For the Zn(LH1) complex, the T1 state originates mainly from HOMO → LUMO + 1, corresponding to electron promotion within DPCO and from Zn to DPCO. The main conclusion of the Frontier orbitals’ analysis is that the contribution of DPCO ligands in complexes is higher than that of another ligand, as a result contributing to electron transitions (Supporting Information, Table S4).¹⁶ Also, there is good agreement between simulated UV–vis spectra obtained from time-dependent density functional theory calculation and experimental data (Supporting Information, Figure S6).

As the structure of the DPCO ligand is similar to Alq₃ as the N^O donor ligand, we performed the LEEC test with the configuration of ITO/complex/Ga/In. The advantage of this configuration is its simplicity for two reasons: first, using only a single active layer between two electrodes without any polymer, even PEDOT:PSS; second, utilizing low-melting-point alloy cathode contacts that have the potential for LED production by printing and inject methods to escape vacuum evaporation techniques.

DATASET CONTENT:

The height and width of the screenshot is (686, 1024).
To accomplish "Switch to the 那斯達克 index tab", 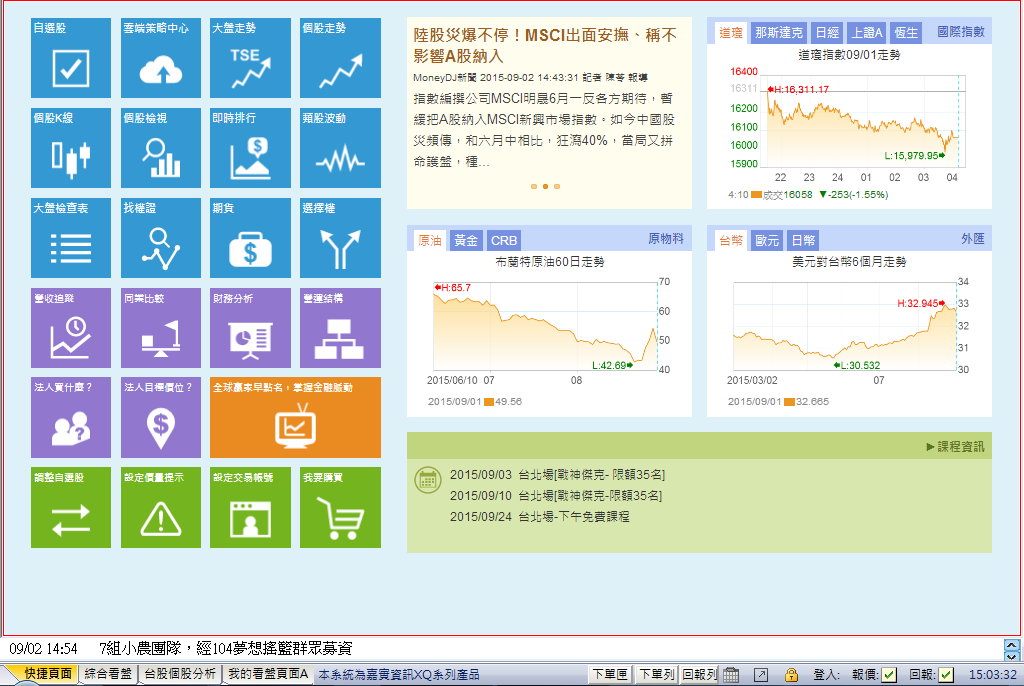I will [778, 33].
---
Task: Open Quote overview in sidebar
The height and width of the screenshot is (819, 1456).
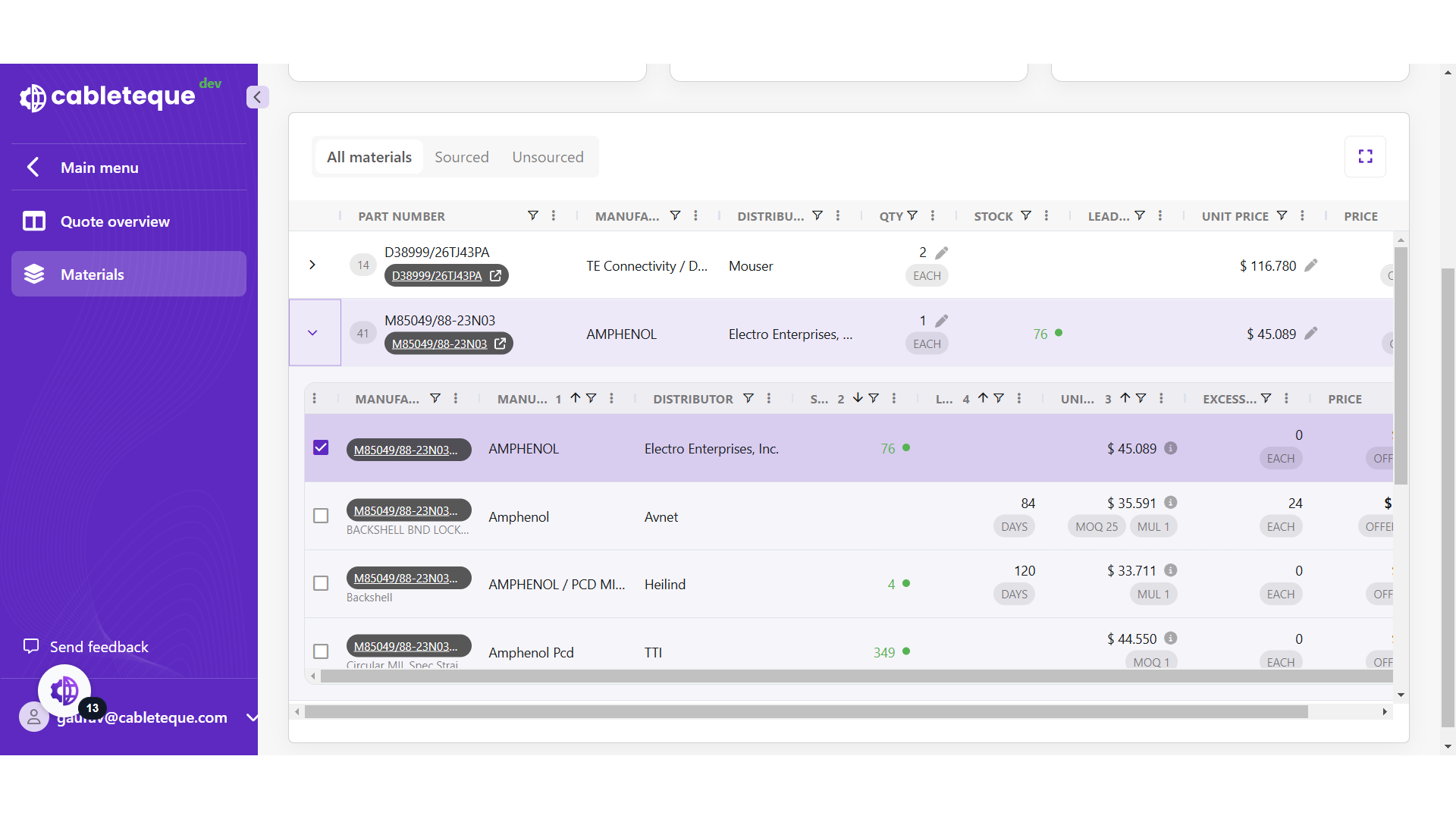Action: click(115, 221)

WHAT NEEDS TO BE DONE:
Please give the device configuration used for the LEEC test in the text on the DPCO complexes above.

SOLUTION BELOW:
ITO/complex/Ga/In